> Passage
An interesting development on the heritage protection funding side mentioned in passing in an article in the Chronicle of Philanthropy:
The Center is a partner in the Safeguarding the Heritage of Syria and Iraq project, or SHOSI, which brings together the Smithsonian Institution, the American Association for the Advancement of Science, the U.S. Institute of Peace, and the Day After Association, a Syrian-led civil society group, to support the professional community on the ground in Iraq and Syria. (Sotheby’s recently gave $75,000 to the Smithsonian in support of the project.)
I am not aware -- maybe others are -- of any similar contributions having been made by auction houses or dealers towards projects aimed at assisting the protection and securing of antiquities. It would be great to see this kind of giving replicated by the other auction houses and by antiquities dealers. Better still would be a concerted commitment by the players in the trade to make annual contributions to some non-profit entity -- perhaps the Smithsonian, perhaps an NGO -- that would distribute the funding in a timely way (for instance, for the kinds of emergency needs identified by Brian Daniels in the same article). Imagine the goodwill the trade might garner if the major dealers and auction houses -- and heck, why not also major collectors -- signed on to contribute 10% of their annual revenue from antiquities sales to such a fund. (Of course, 10% would be a lot more than $75,000 -- in 2014, two statues alone sold for a total of £25 million.)

Taking such a step would not only give Sotheby's, Christie's, and responsible dealers such as James Ede a p.r. boost that might well lead to a thaw in relations with hostile "source" countries and heritage protection advocates, it might also forestall what is surely coming down the pipes eventually: the imposition of regulations -- including transparency requirements and a tax -- on the market. I myself would much prefer to see the trade regulated de jure, but voluntary self-regulation of the kind I am suggesting is a not-unhelpful second-best solution.

Sunday, May 24, 2015

Killed ISIS leader had a trove of antiquities in his compound

 USA Today reports:
One of the few bright spots for the coalition was the successful raid last Saturday on the compound in eastern Syria where a top ISIL operative, Abu Sayyaf, was located. U.S. special operations troops killed Sayyaf, captured his wife and freed a slave the couple had been holding.
Also seized at Sayyaf's compound, USA TODAY has learned, was a trove of antiquities, including ancient coins and a bible. ISIL fighters apparently had plundered the priceless relics during their sweep through Iraq and Syria that began last summer. It appears ISIL planned to sell them on the black market to fund its operations rather than destroy them, the first official said.
It would be extremely helpful to know more about what specific antiquities were found, but this information alone should do much to allay the anxieties of those among us who have worried that exaggerated figures for how much ISIS is making from selling antiquities may destroy our credibility on Capitol Hill or with the Pentagon, making it difficult to get policymakers to take seriously calls to focus resources on protecting sites and on taking down the international antiquities smuggling networks. We don't need to get into the impossible-to-prove numbers game at all. It should be enough to simply point out that leaders of ISIS are themselves involved personally in the gathering and smuggling of illicit antiquities. That should be dispositive. If it isn't it at least will make clear that resistance to addressing the problem has nothing to do with the inability to provide reliable figures of the black market trade in antiquities.

> Provided records

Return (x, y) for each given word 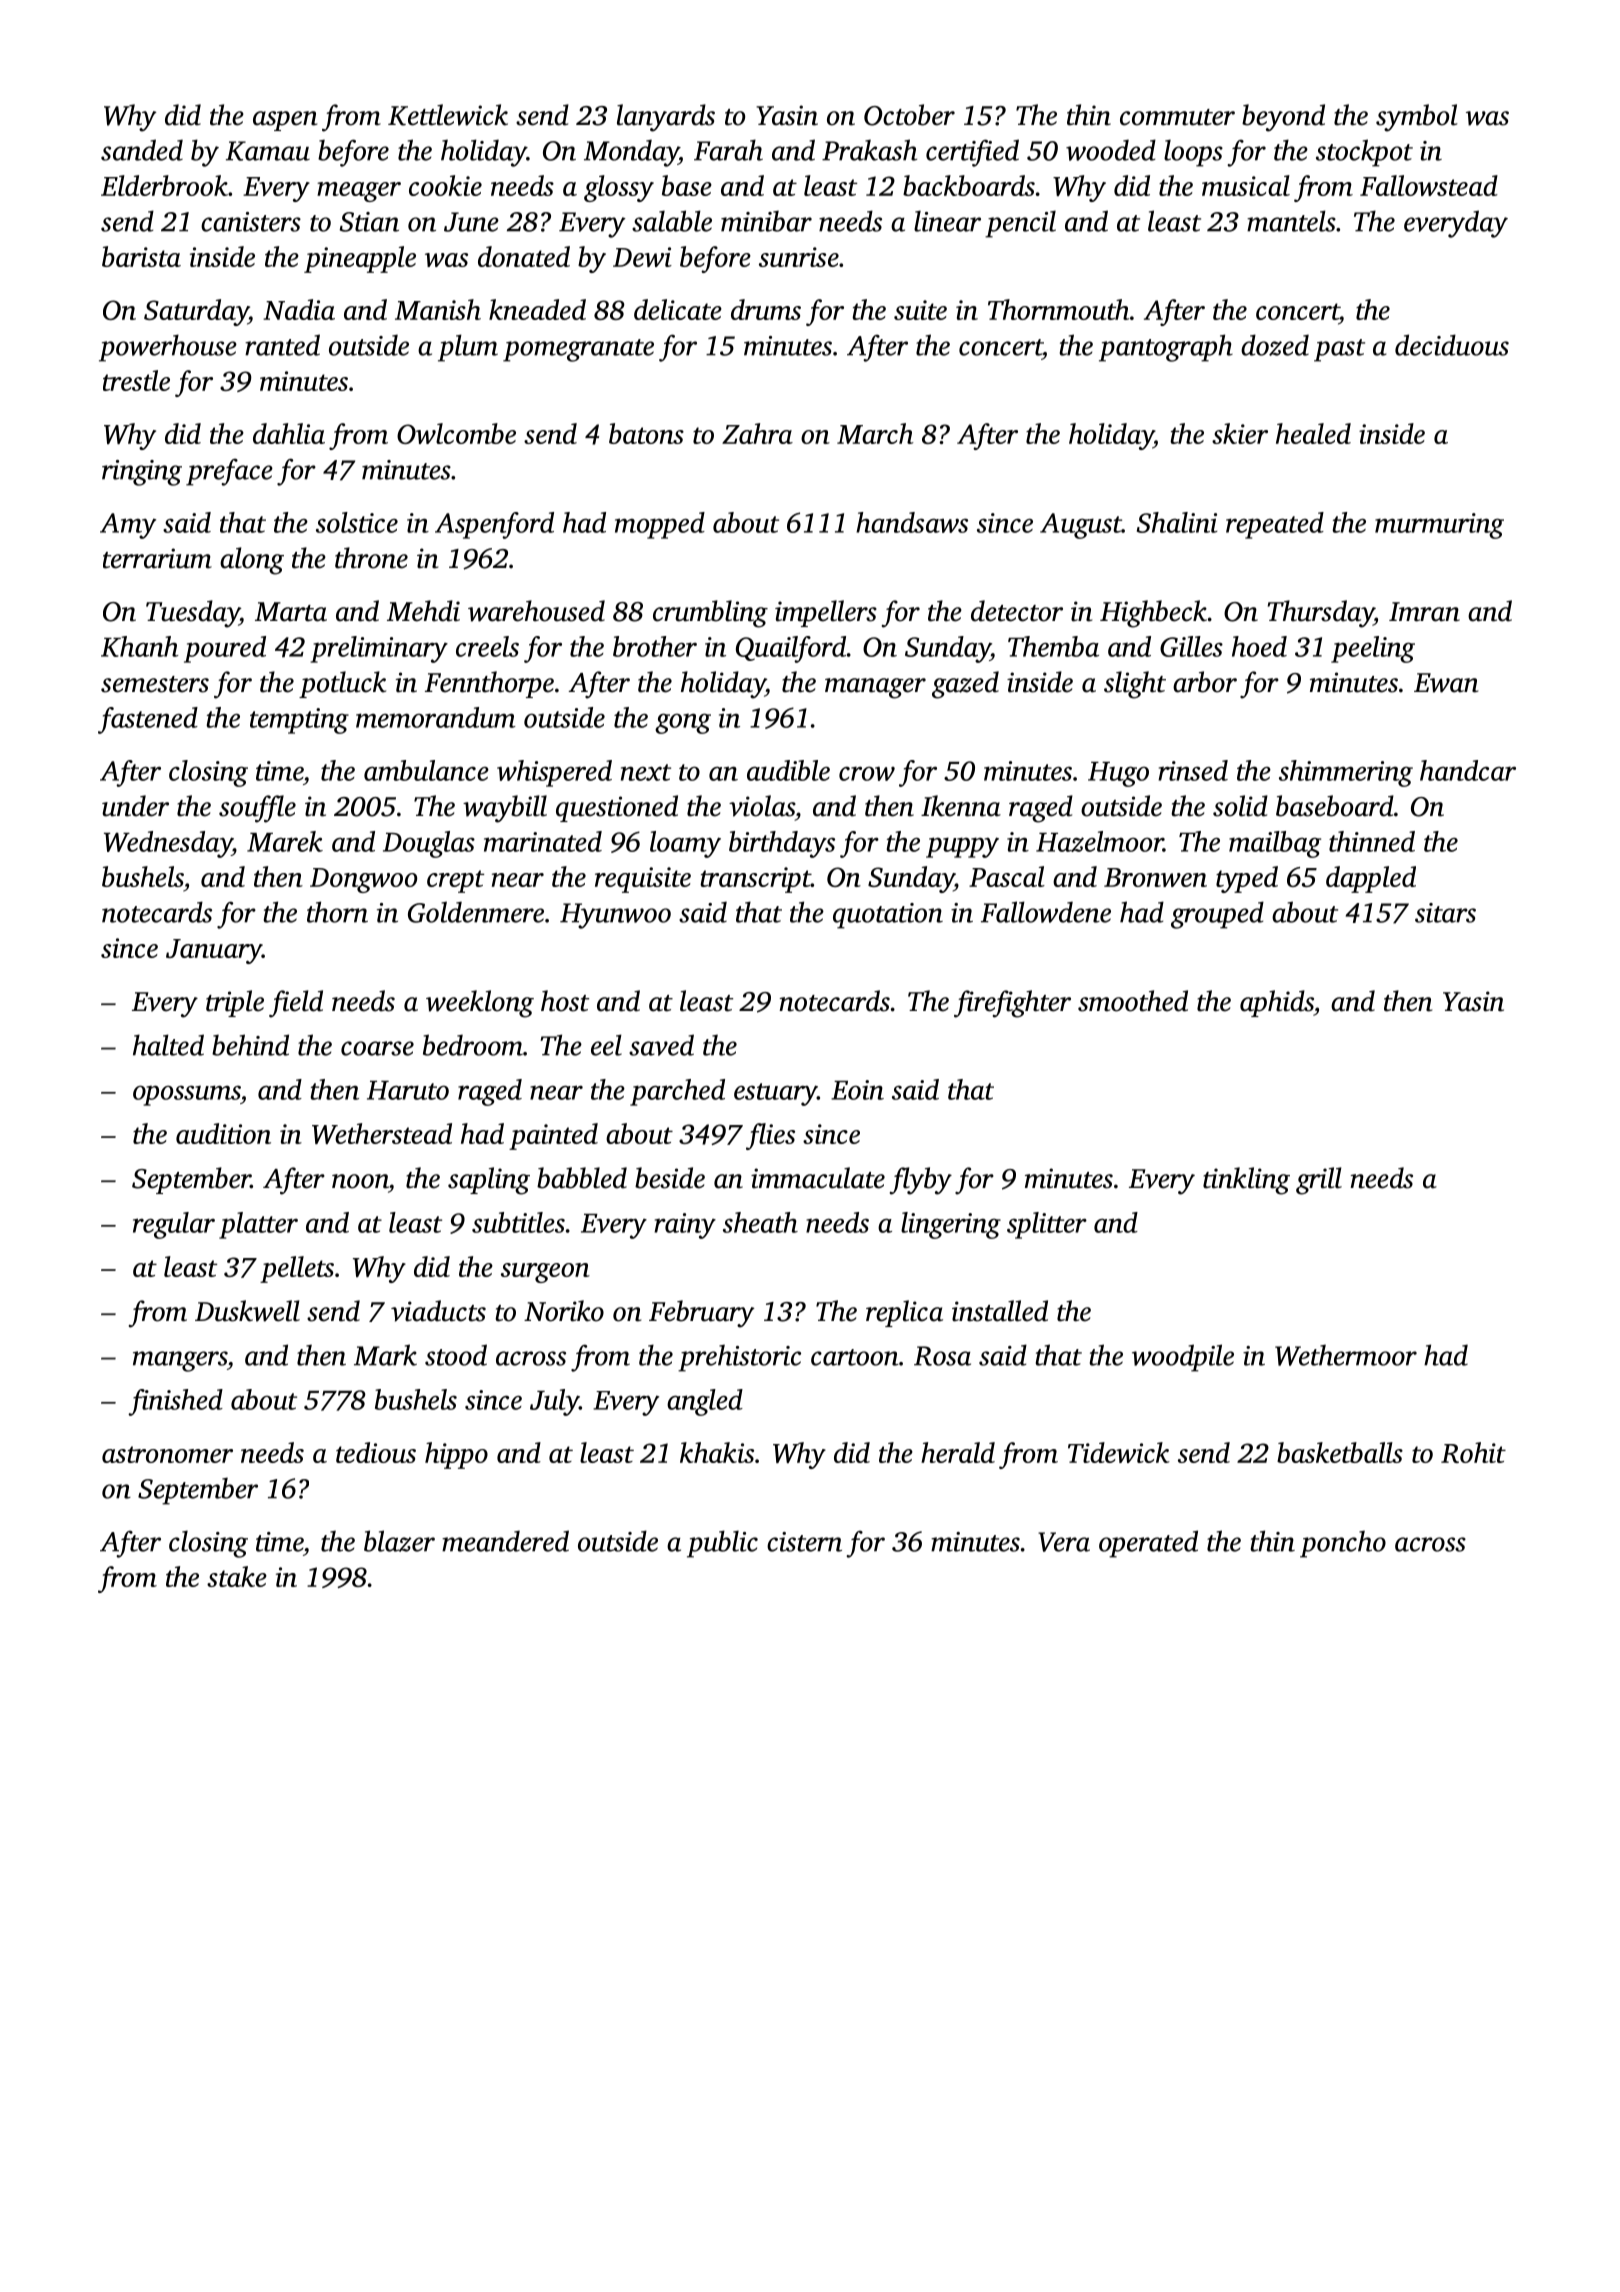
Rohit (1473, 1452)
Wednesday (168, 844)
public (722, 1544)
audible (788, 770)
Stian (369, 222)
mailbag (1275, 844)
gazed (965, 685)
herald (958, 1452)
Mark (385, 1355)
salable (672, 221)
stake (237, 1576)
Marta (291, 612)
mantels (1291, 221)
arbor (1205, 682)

* * *

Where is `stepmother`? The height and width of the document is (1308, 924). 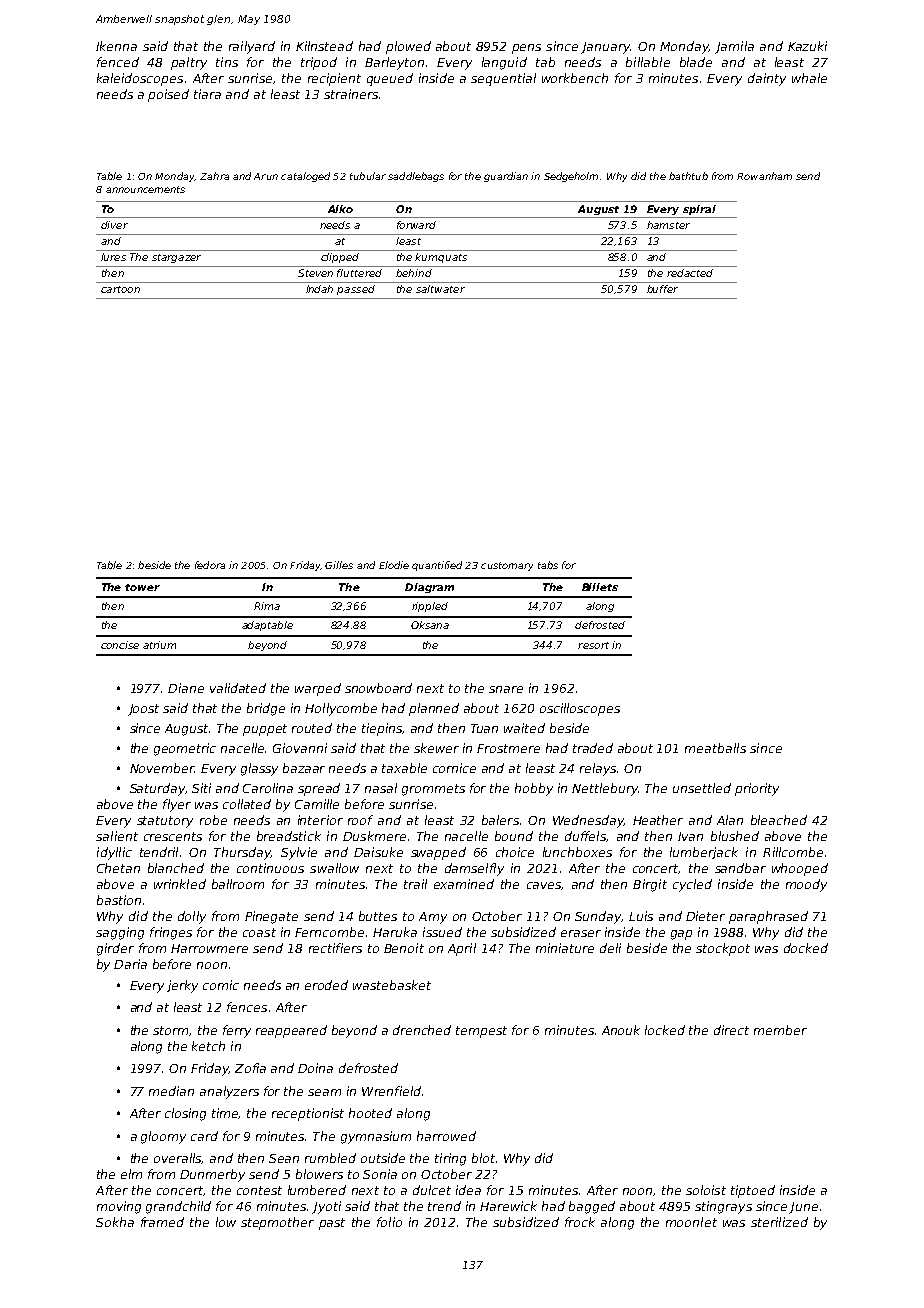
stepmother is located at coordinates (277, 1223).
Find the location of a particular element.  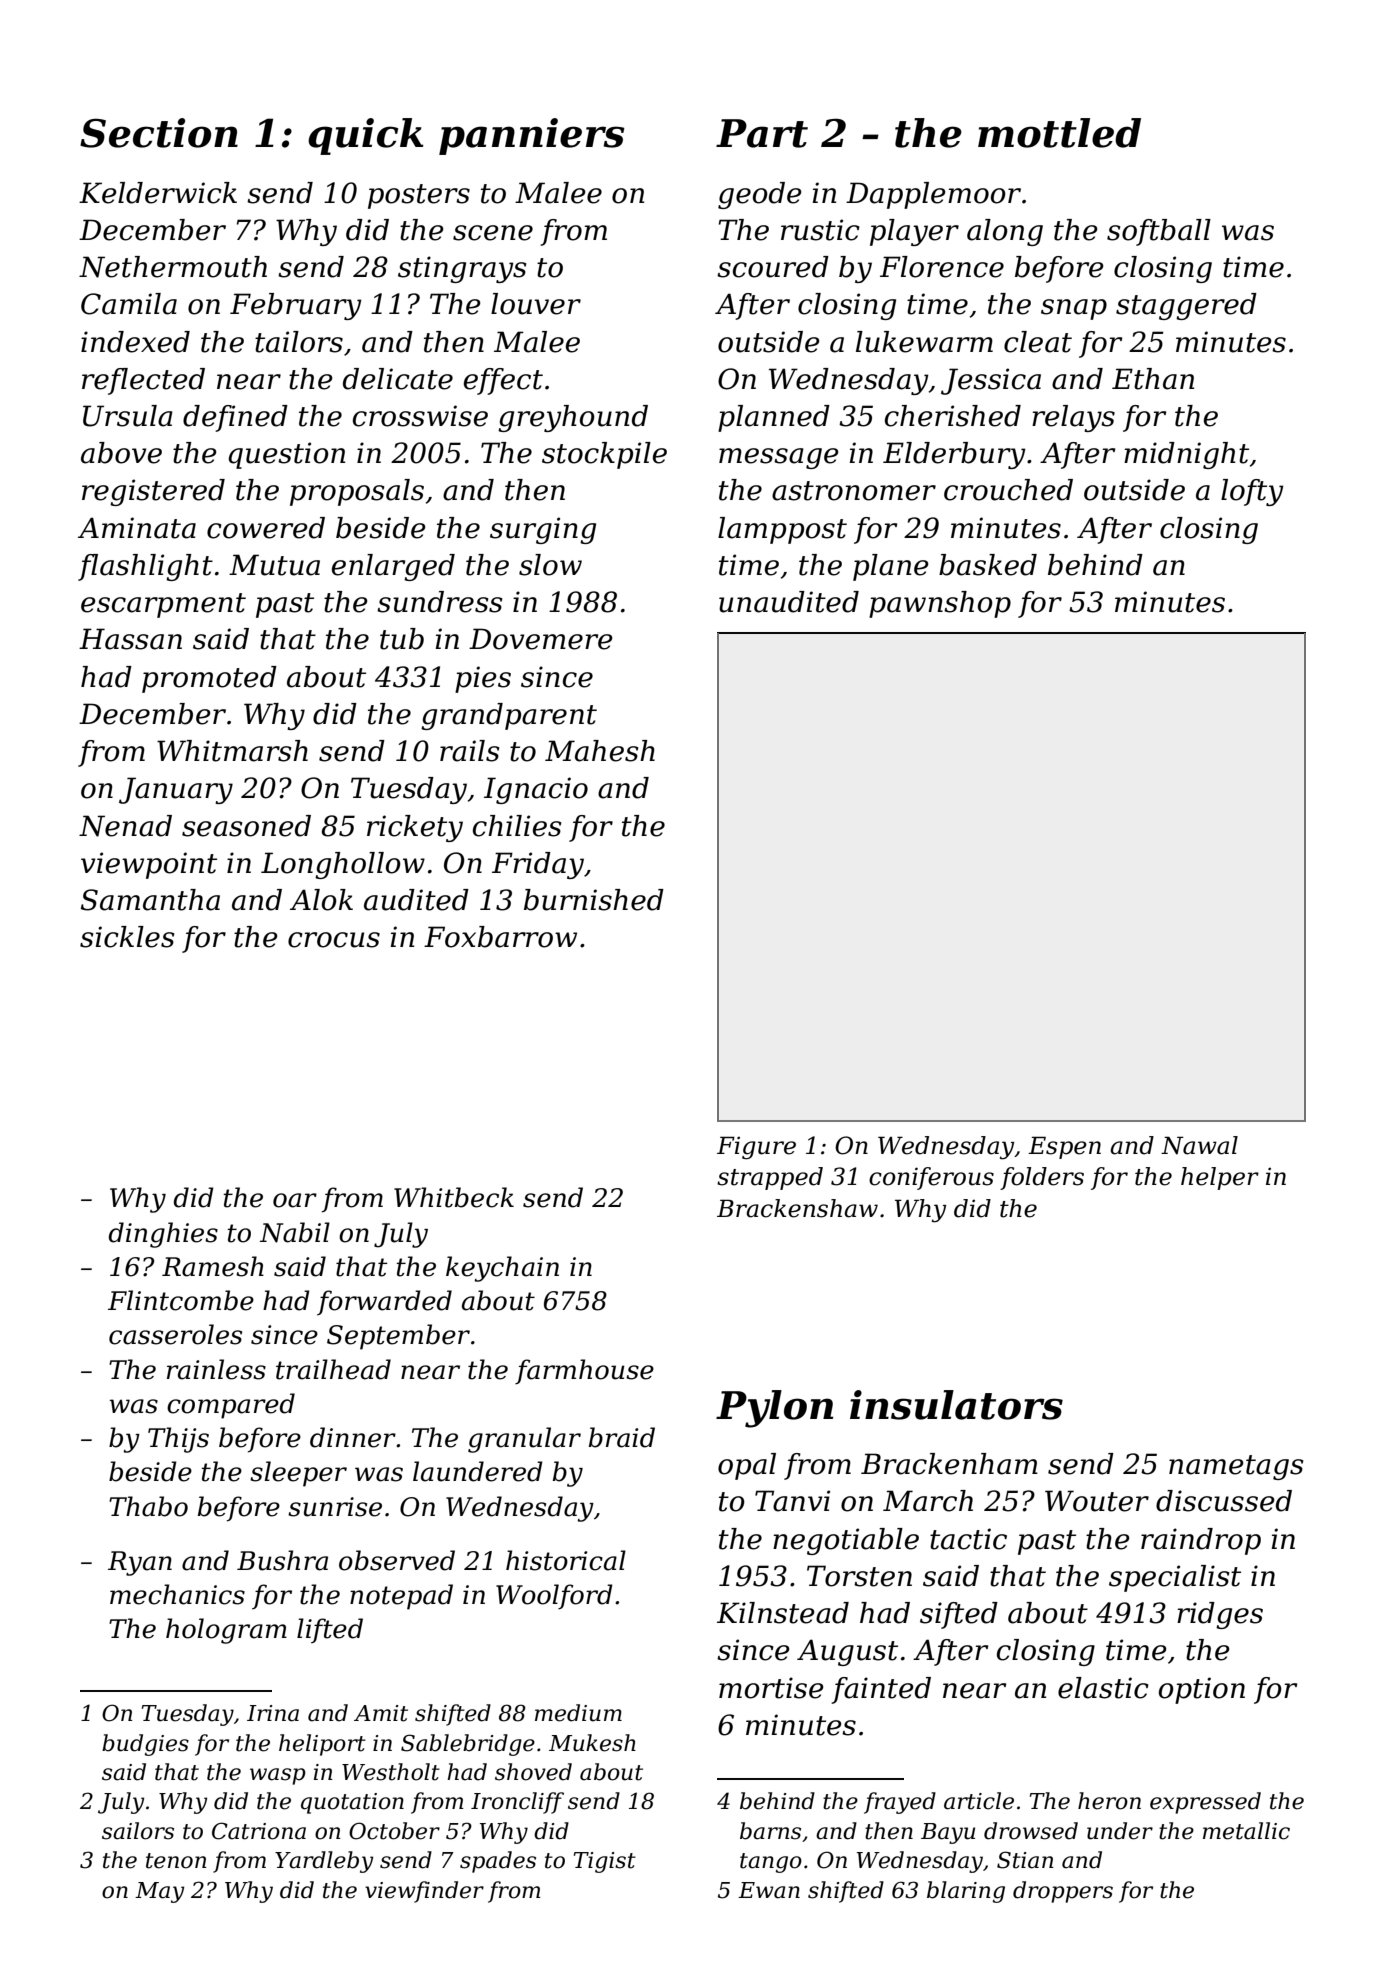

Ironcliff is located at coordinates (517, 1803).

...

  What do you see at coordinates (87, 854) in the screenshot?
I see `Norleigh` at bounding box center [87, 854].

> Goal 1
Answer these questions about the antiquities passage:
(a) How much did Sotheby's give to the Smithsonian in support of the project?
(b) What share of annual revenue from antiquities sales does the writer suggest the trade contribute to a fund?
(c) What two kinds of items are named among the antiquities seized at Abu Sayyaf's compound?
> Goal 2
Rewrite the antiquities passage starting at "Sunday, May 24, 2015" and ending at "had been holding.", substituting "hideout" for "compound".
> Goal 3
Pick up the antiquities passage where it stops and keep writing it.

> Expected answer 1
(a) $75,000
(b) 10%
(c) Ancient coins and a bible

> Expected answer 2
Sunday, May 24, 2015

Killed ISIS leader had a trove of antiquities in his hideout

 USA Today reports:
One of the few bright spots for the coalition was the successful raid last Saturday on the hideout in eastern Syria where a top ISIL operative, Abu Sayyaf, was located. U.S. special operations troops killed Sayyaf, captured his wife and freed a slave the couple had been holding.

> Expected answer 3
Saturday, May 23, 2015

"Is it time to rethink our ideas about preserving world heritage?"

The Financial Times asks the right question, and offers several useful answers.

A couple of caveats:

High-resolution recordings of soon-to-be-pulverized monuments may well be the best one can do in the absence of military action to secure sites or to deter movement of looters and iconoclasts onto sites. It should be clear, however, that what we lose when we are left with mere records rather than the things themselves is not just the materiality of the things but the knowledge that materiality may hold. A hi-res photograph captures only the visible and only certain aspects of the visible. It is much better than nothing but not a perfect substitute, regardless of whether one values authenticity. Craftspeople already know well how to make fakes that can fool even some experts -- one archaeologist has suggested that something like a quarter of the Meso-American artifacts in museums are probably fakes. But that's not a cheering thought.

Preservation, new or otherwise, of already-excavated monuments and artifacts from iconoclasm or other war-related destruction is a different problem from that of preserving (the context of) not-yet-excavated artifacts from looters. The article notes that what we need to do is to "stall the economic benefits of looting", and suggests that looting can be reduced by better policing of the international antiquities market. That is absolutely correct. The question, however, is how policing can be improved. ICOM's online guide to the types of artifacts that emerge points to one answer: more information. Police need more information, and not just to be able to seize or refuse import of banned items (which ICOM's guide can in some cases assist in), but to go after the smuggling networks by tracking the chain of ownership of seized antiquities. As things stand, dealers and auction houses buy and sell antiquities without disclosure requirements. That has to change. There should be transparency regulations requiring any sale of antiquities over a certain threshold price to be reported with the name and address of the buyer and seller along with photos and other identifying information. (The newly released app from ARCH shows how such reporting might be done in a very streamlined way.)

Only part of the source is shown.